Consegna:
Modifica le righe a partire da quella che contiene "At what coordinates" e fino a quella che contiene "pyautogui.click(x=944, y=408)", entrambe incluse, mettendo "book icon" al posto di "graduation cap icon" e lasciando invariato tutto il resto.
═══ Materiale fornito ═══
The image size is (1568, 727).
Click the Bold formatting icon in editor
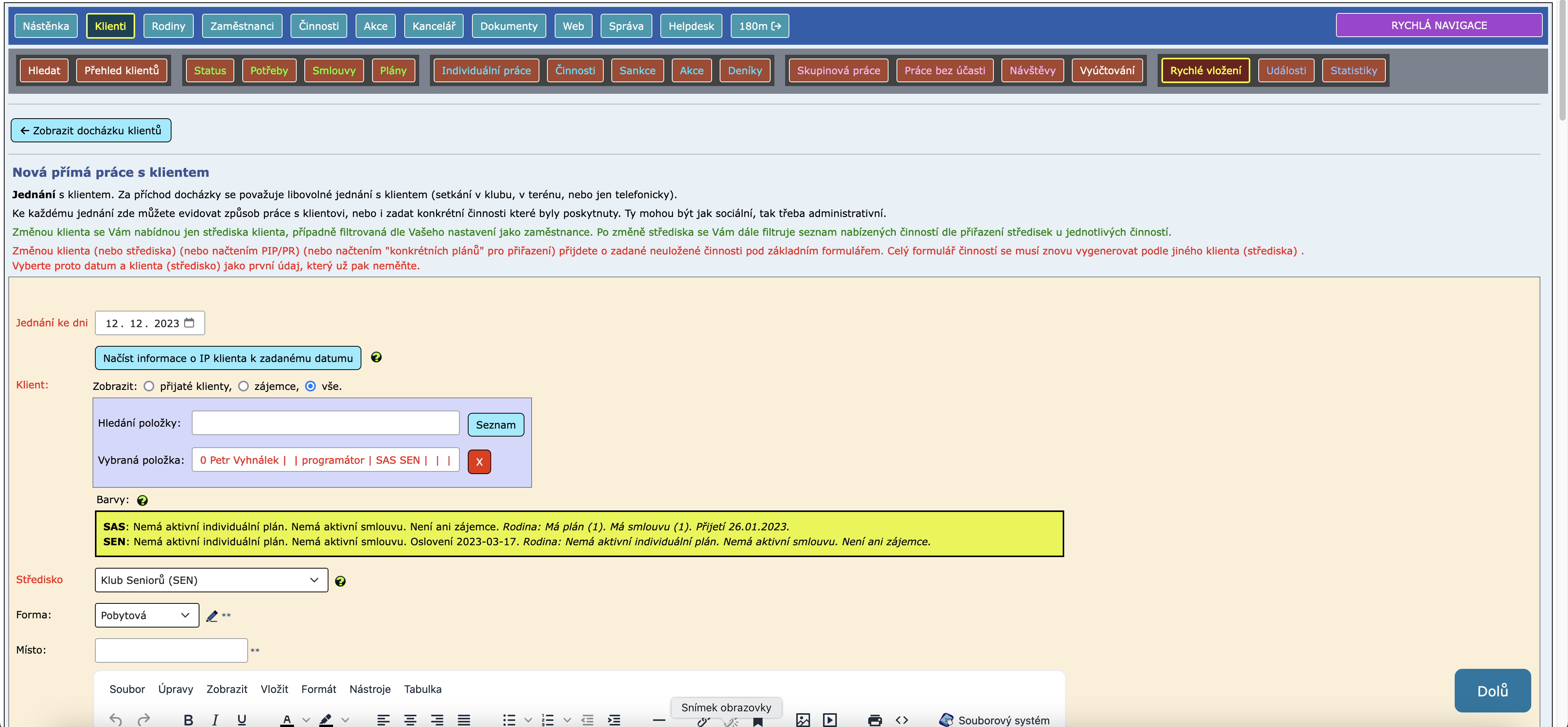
═══
═══ Materiale fornito ═══
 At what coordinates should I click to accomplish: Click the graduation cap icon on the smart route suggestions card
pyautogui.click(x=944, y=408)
═══
═══ Materiale fornito ═══
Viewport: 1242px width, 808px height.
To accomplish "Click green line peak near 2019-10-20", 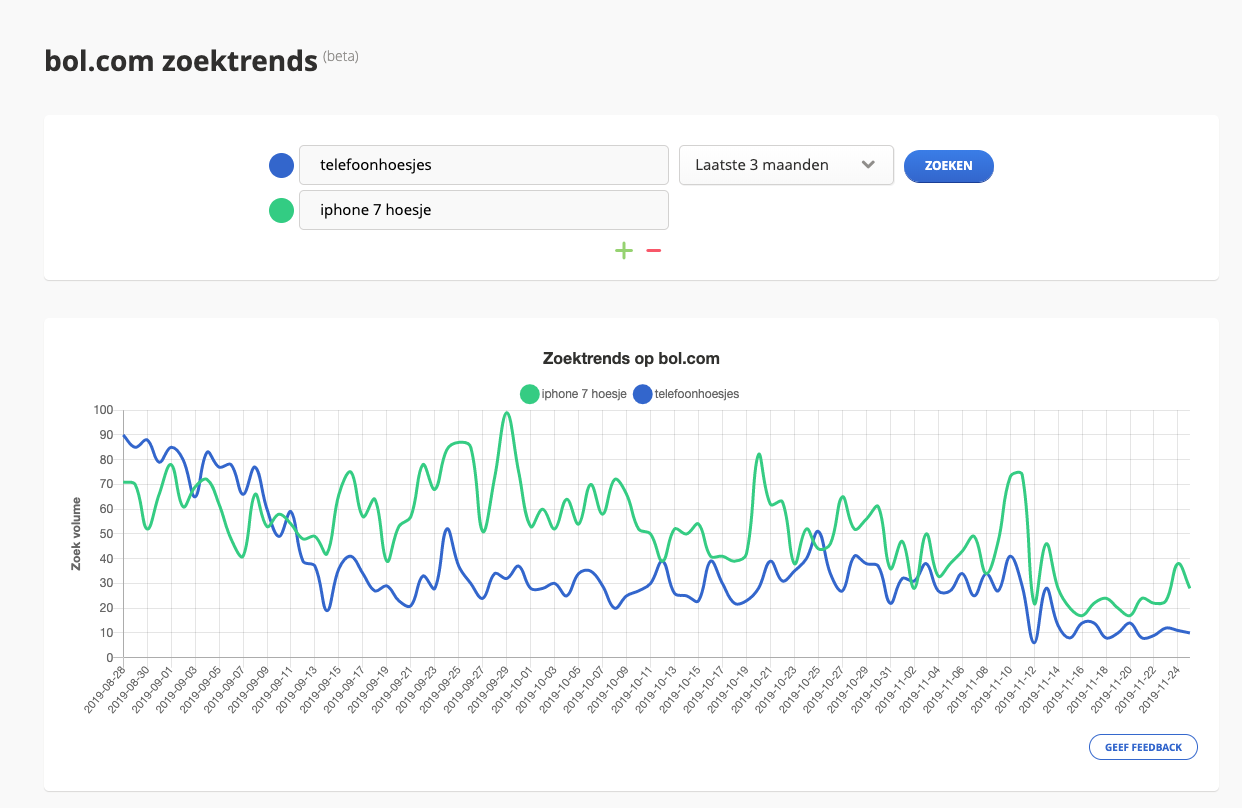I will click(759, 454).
═══
Problema risolto:
 At what coordinates should I click to accomplish: Click the book icon on the smart route suggestions card
pyautogui.click(x=944, y=408)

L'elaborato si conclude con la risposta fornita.